:: RECORD LIST ::
• • •

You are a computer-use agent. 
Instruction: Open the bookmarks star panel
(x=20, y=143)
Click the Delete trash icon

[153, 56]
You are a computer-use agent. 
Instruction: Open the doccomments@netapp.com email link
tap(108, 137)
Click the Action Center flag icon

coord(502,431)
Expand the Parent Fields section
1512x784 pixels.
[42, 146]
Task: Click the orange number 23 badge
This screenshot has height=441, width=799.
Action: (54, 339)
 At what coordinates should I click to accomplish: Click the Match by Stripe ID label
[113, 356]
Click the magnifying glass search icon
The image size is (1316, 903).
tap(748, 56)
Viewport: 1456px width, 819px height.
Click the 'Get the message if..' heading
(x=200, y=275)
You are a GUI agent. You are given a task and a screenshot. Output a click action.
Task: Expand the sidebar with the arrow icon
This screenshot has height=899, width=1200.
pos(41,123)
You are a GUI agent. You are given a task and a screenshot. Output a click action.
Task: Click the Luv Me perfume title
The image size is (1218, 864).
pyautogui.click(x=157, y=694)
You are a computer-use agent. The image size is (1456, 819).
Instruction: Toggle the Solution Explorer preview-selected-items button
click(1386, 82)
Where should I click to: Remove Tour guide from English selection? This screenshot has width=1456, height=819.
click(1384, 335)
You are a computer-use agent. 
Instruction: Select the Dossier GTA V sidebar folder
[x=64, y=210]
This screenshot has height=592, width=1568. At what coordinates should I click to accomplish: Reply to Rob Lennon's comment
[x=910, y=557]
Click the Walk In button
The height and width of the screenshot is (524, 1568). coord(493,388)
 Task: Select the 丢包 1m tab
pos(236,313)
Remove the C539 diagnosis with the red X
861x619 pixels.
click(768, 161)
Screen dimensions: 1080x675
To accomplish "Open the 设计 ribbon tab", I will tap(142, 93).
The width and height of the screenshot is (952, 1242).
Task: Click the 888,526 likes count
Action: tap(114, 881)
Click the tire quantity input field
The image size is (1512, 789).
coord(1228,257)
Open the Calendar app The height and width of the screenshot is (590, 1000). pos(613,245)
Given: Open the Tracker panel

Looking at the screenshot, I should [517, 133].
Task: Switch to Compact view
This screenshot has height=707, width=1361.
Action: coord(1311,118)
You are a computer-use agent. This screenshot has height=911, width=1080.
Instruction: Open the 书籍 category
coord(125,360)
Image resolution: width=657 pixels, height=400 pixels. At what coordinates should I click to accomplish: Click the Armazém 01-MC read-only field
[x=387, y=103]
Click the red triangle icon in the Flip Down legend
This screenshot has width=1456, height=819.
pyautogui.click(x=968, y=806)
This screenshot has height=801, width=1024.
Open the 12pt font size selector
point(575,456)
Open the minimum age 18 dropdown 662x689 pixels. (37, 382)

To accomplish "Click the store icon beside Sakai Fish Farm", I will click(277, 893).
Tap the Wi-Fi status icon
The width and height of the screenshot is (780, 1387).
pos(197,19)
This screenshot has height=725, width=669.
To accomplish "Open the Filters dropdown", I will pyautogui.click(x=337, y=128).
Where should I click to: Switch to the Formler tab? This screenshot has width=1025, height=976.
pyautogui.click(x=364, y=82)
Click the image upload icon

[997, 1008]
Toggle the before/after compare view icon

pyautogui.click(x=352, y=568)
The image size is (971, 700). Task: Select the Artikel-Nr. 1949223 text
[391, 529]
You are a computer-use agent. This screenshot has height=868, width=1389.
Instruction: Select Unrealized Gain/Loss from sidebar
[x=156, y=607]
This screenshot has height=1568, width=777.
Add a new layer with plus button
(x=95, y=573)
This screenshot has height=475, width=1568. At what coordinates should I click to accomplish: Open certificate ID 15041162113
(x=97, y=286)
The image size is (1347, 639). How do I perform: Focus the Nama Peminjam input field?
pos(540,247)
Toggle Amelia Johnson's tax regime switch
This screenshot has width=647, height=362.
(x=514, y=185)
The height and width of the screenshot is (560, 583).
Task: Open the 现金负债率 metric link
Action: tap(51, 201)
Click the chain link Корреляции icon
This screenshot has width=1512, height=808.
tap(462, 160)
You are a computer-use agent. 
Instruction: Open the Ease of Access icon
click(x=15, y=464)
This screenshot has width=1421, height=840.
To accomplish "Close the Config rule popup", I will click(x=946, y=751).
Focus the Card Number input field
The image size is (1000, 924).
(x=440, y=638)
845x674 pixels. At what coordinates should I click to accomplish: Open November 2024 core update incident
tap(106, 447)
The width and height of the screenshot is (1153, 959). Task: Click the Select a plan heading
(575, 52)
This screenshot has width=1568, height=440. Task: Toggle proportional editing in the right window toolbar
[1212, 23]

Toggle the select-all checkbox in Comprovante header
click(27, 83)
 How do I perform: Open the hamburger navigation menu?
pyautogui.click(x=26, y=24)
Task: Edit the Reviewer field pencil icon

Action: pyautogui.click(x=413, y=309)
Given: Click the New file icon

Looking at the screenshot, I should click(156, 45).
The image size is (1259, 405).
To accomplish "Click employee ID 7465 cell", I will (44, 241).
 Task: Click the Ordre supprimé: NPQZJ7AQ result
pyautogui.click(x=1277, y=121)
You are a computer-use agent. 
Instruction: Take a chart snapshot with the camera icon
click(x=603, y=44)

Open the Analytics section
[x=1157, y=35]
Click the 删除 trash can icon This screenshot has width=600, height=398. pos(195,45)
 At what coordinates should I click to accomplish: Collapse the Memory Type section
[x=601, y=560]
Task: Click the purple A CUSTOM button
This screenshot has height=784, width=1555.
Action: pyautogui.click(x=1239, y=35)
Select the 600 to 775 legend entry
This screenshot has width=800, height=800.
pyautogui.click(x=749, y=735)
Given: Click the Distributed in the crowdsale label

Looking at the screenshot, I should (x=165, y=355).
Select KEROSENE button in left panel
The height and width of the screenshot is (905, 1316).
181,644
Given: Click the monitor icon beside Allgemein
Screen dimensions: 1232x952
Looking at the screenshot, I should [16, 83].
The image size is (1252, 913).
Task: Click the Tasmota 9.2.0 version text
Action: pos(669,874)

• • •

:: AIM ::
Reproduce all of the material above word for word, line for line.

:: REPLY ::
You are a computer-use agent. 
Instruction: Open the bookmarks star panel
(x=20, y=143)
Click the Delete trash icon

[153, 56]
You are a computer-use agent. 
Instruction: Open the doccomments@netapp.com email link
tap(108, 137)
Click the Action Center flag icon

coord(502,431)
Expand the Parent Fields section
1512x784 pixels.
[42, 146]
Task: Click the orange number 23 badge
This screenshot has height=441, width=799.
Action: (54, 339)
 At what coordinates should I click to accomplish: Click the Match by Stripe ID label
[113, 356]
Click the magnifying glass search icon
The image size is (1316, 903).
tap(748, 56)
Viewport: 1456px width, 819px height.
Click the 'Get the message if..' heading
(x=200, y=275)
You are a GUI agent. You are given a task and a screenshot. Output a click action.
Task: Expand the sidebar with the arrow icon
This screenshot has height=899, width=1200.
pos(41,123)
You are a GUI agent. You are given a task and a screenshot. Output a click action.
Task: Click the Luv Me perfume title
The image size is (1218, 864).
pyautogui.click(x=157, y=694)
You are a computer-use agent. The image size is (1456, 819).
Instruction: Toggle the Solution Explorer preview-selected-items button
click(1386, 82)
Where should I click to: Remove Tour guide from English selection? This screenshot has width=1456, height=819.
click(1384, 335)
You are a computer-use agent. 
Instruction: Select the Dossier GTA V sidebar folder
[x=64, y=210]
This screenshot has height=592, width=1568. At what coordinates should I click to accomplish: Reply to Rob Lennon's comment
[x=910, y=557]
Click the Walk In button
The height and width of the screenshot is (524, 1568). coord(493,388)
 Task: Select the 丢包 1m tab
pos(236,313)
Remove the C539 diagnosis with the red X
861x619 pixels.
click(768, 161)
Screen dimensions: 1080x675
To accomplish "Open the 设计 ribbon tab", I will tap(142, 93).
The width and height of the screenshot is (952, 1242).
Task: Click the 888,526 likes count
Action: tap(114, 881)
Click the tire quantity input field
The image size is (1512, 789).
coord(1228,257)
Open the Calendar app The height and width of the screenshot is (590, 1000). pos(613,245)
Given: Open the Tracker panel

Looking at the screenshot, I should [517, 133].
Task: Switch to Compact view
This screenshot has height=707, width=1361.
Action: coord(1311,118)
You are a computer-use agent. This screenshot has height=911, width=1080.
Instruction: Open the 书籍 category
coord(125,360)
Image resolution: width=657 pixels, height=400 pixels. At what coordinates should I click to accomplish: Click the Armazém 01-MC read-only field
[x=387, y=103]
Click the red triangle icon in the Flip Down legend
This screenshot has width=1456, height=819.
pyautogui.click(x=968, y=806)
This screenshot has height=801, width=1024.
Open the 12pt font size selector
point(575,456)
Open the minimum age 18 dropdown 662x689 pixels. (37, 382)

To accomplish "Click the store icon beside Sakai Fish Farm", I will click(277, 893).
Tap the Wi-Fi status icon
The width and height of the screenshot is (780, 1387).
pos(197,19)
This screenshot has height=725, width=669.
To accomplish "Open the Filters dropdown", I will pyautogui.click(x=337, y=128).
Where should I click to: Switch to the Formler tab? This screenshot has width=1025, height=976.
pyautogui.click(x=364, y=82)
Click the image upload icon

[997, 1008]
Toggle the before/after compare view icon

pyautogui.click(x=352, y=568)
The image size is (971, 700). Task: Select the Artikel-Nr. 1949223 text
[391, 529]
You are a computer-use agent. This screenshot has height=868, width=1389.
Instruction: Select Unrealized Gain/Loss from sidebar
[x=156, y=607]
This screenshot has height=1568, width=777.
Add a new layer with plus button
(x=95, y=573)
This screenshot has height=475, width=1568. At what coordinates should I click to accomplish: Open certificate ID 15041162113
(x=97, y=286)
The image size is (1347, 639). How do I perform: Focus the Nama Peminjam input field?
pos(540,247)
Toggle Amelia Johnson's tax regime switch
This screenshot has width=647, height=362.
(x=514, y=185)
The height and width of the screenshot is (560, 583).
Task: Open the 现金负债率 metric link
Action: tap(51, 201)
Click the chain link Корреляции icon
This screenshot has width=1512, height=808.
tap(462, 160)
You are a computer-use agent. 
Instruction: Open the Ease of Access icon
click(x=15, y=464)
This screenshot has width=1421, height=840.
To accomplish "Close the Config rule popup", I will click(x=946, y=751).
Focus the Card Number input field
The image size is (1000, 924).
(x=440, y=638)
845x674 pixels. At what coordinates should I click to accomplish: Open November 2024 core update incident
tap(106, 447)
The width and height of the screenshot is (1153, 959). Task: Click the Select a plan heading
(575, 52)
This screenshot has width=1568, height=440. Task: Toggle proportional editing in the right window toolbar
[1212, 23]

Toggle the select-all checkbox in Comprovante header
click(27, 83)
 How do I perform: Open the hamburger navigation menu?
pyautogui.click(x=26, y=24)
Task: Edit the Reviewer field pencil icon

Action: pyautogui.click(x=413, y=309)
Given: Click the New file icon

Looking at the screenshot, I should click(156, 45).
The image size is (1259, 405).
To accomplish "Click employee ID 7465 cell", I will (44, 241).
 Task: Click the Ordre supprimé: NPQZJ7AQ result
pyautogui.click(x=1277, y=121)
You are a computer-use agent. 
Instruction: Take a chart snapshot with the camera icon
click(x=603, y=44)

Open the Analytics section
[x=1157, y=35]
Click the 删除 trash can icon This screenshot has width=600, height=398. pos(195,45)
 At what coordinates should I click to accomplish: Collapse the Memory Type section
[x=601, y=560]
Task: Click the purple A CUSTOM button
This screenshot has height=784, width=1555.
Action: pyautogui.click(x=1239, y=35)
Select the 600 to 775 legend entry
This screenshot has width=800, height=800.
pyautogui.click(x=749, y=735)
Given: Click the Distributed in the crowdsale label

Looking at the screenshot, I should (x=165, y=355).
Select KEROSENE button in left panel
The height and width of the screenshot is (905, 1316).
181,644
Given: Click the monitor icon beside Allgemein
Screen dimensions: 1232x952
Looking at the screenshot, I should [16, 83].
The image size is (1252, 913).
Task: Click the Tasmota 9.2.0 version text
Action: pos(669,874)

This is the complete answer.